# [Material]

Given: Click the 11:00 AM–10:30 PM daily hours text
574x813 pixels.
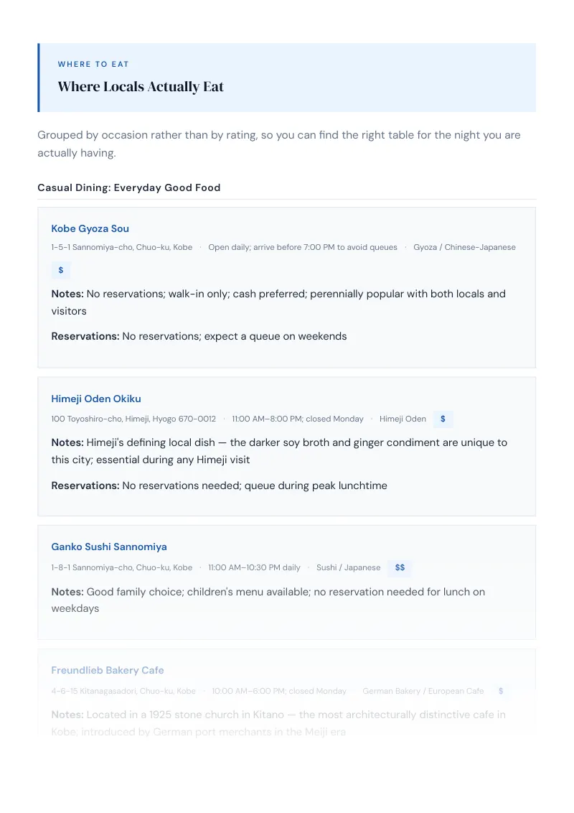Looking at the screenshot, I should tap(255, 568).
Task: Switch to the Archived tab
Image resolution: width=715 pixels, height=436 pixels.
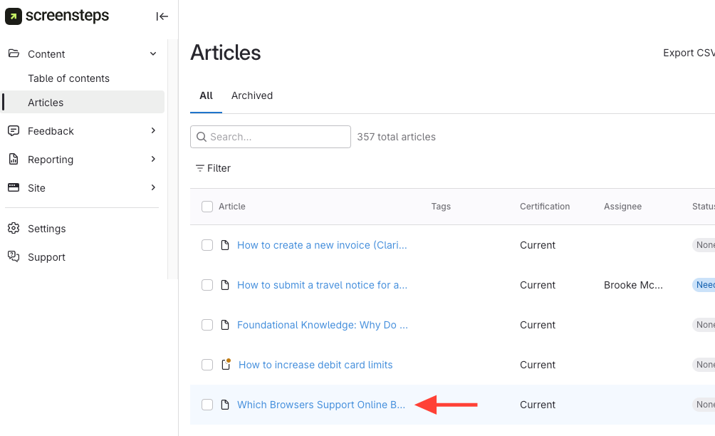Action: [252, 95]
...
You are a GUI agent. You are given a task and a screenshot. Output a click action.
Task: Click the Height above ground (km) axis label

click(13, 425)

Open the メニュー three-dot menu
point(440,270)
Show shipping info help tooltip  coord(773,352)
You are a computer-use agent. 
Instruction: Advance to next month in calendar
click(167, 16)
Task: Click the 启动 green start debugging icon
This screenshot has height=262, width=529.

# [What you should do]
Rewrite every line from the one containing "Task: Switch to the Archived tab" down to the one containing "Action: [252, 95]", both included, with each coordinate in the answers multiplied by 0.85 and rounded to the nearest whole number, halves rounded up, and the requests reproduced unchanged. Return only those lines and leave out the pictures.

# [Answer to the problem]
Task: Switch to the Archived tab
Image resolution: width=715 pixels, height=436 pixels.
Action: [214, 81]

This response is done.